■ Selection:
^^^^^^^^^^^^^^^^

Class systems
Check out the three class systems in R, S3, S4, and Reference classes.
## S3 methods, Section 5 of
RShowDoc("R-lang")
## S4 classes
?Classes
?Methods
## Reference classes
?ReferenceClasses
With a Java background you'll be tempted to go with reference classes, but these have 'reference semantics' and action at a distance (changing one object changes another that refers to the same data), whereas most R users expect 'copy on change' semantics. One can make great progress with S3 classes, but a more disciplined approach would in my opinion adopt S4. Features of S4 will surprise you, in part because the class system is closer to common lisp object system than to java.
There are other opinions and options.
Basic implementation
I'm not really sure what your design goal with `ProcessData' is; I would implement your two classes as a class, a generic, and a method for the generic that operates on the MyClass class.
## definition and 'low-level' constructor
.MyClass <- setClass("MyClass", representation(word="character"))
## definition of a generic
setGeneric("processData", function(x, ...) standardGeneric("processData"))
setMethod("processData", "MyClass", function(x, ...) {
cat("processData(MyClass) =", x@word, "\n")
})
This is complete and fully functional
> myClass <- .MyClass(word="hello world")
> processData(myClass)
processData(MyClass) = hello world
The three code lines might be placed in two files, "AllGenerics.R" and "MyClass.R" (including the method) or three files "AllGenerics.R", "AllClasses.R", "processData-methods.R" (note that methods are associated with generics, and dispatch on class).

^^^^^^^^^^^^^^^^

Interface element records:

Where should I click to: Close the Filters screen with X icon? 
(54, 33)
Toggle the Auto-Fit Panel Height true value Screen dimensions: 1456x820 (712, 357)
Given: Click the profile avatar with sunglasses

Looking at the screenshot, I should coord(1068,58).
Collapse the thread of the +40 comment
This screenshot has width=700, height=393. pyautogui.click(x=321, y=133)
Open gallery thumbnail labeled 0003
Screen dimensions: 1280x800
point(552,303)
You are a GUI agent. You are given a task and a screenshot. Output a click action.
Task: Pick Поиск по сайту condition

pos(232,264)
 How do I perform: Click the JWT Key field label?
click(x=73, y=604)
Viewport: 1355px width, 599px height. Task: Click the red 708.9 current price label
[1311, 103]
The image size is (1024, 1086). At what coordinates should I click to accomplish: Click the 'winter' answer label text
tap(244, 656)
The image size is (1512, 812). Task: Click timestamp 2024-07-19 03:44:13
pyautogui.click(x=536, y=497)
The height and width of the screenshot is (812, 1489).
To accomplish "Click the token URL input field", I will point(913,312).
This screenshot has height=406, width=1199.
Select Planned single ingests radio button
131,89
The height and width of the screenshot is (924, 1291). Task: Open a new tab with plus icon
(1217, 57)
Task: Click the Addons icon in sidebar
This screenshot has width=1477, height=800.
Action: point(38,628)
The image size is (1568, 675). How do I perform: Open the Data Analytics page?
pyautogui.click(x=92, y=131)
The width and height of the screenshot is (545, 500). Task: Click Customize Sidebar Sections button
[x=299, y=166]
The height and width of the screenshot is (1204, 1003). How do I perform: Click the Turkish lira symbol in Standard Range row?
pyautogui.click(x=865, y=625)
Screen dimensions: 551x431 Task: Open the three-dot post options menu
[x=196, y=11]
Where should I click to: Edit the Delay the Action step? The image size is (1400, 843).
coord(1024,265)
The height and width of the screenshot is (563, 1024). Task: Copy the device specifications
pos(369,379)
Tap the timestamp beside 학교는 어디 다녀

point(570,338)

^^^^^^^^^^^^^^^^

■ Set tasks:
1/ Answer these questions from the R classes answer:
(a) Which class system does it call the more disciplined approach?
(b) What semantics does it say most R users expect?
(c) What output line follows the call processData(myClass)?
2/ Rewrite the R classes answer from "This is complete" up to and including "dispatch on class).", replacing "hello world" with "goodbye world" everywhere it occurs.
3/ Say whether each statement agrees with the R classes answer, quoting the words that decide it:
(a) Reference classes follow copy-on-change semantics.
(b) The S4 class system is closer to the common lisp object system than to Java.
(c) Methods dispatch on class.

■ Worked solutions:
1/
(a) S4
(b) 'copy on change' semantics
(c) processData(MyClass) = hello world

2/
This is complete and fully functional
> myClass <- .MyClass(word="goodbye world")
> processData(myClass)
processData(MyClass) = goodbye world
The three code lines might be placed in two files, "AllGenerics.R" and "MyClass.R" (including the method) or three files "AllGenerics.R", "AllClasses.R", "processData-methods.R" (note that methods are associated with generics, and dispatch on class).

3/
(a) No: "these have 'reference semantics' and action at a distance"
(b) Yes: "the class system is closer to common lisp object system than to java"
(c) Yes: "methods are associated with generics, and dispatch on class"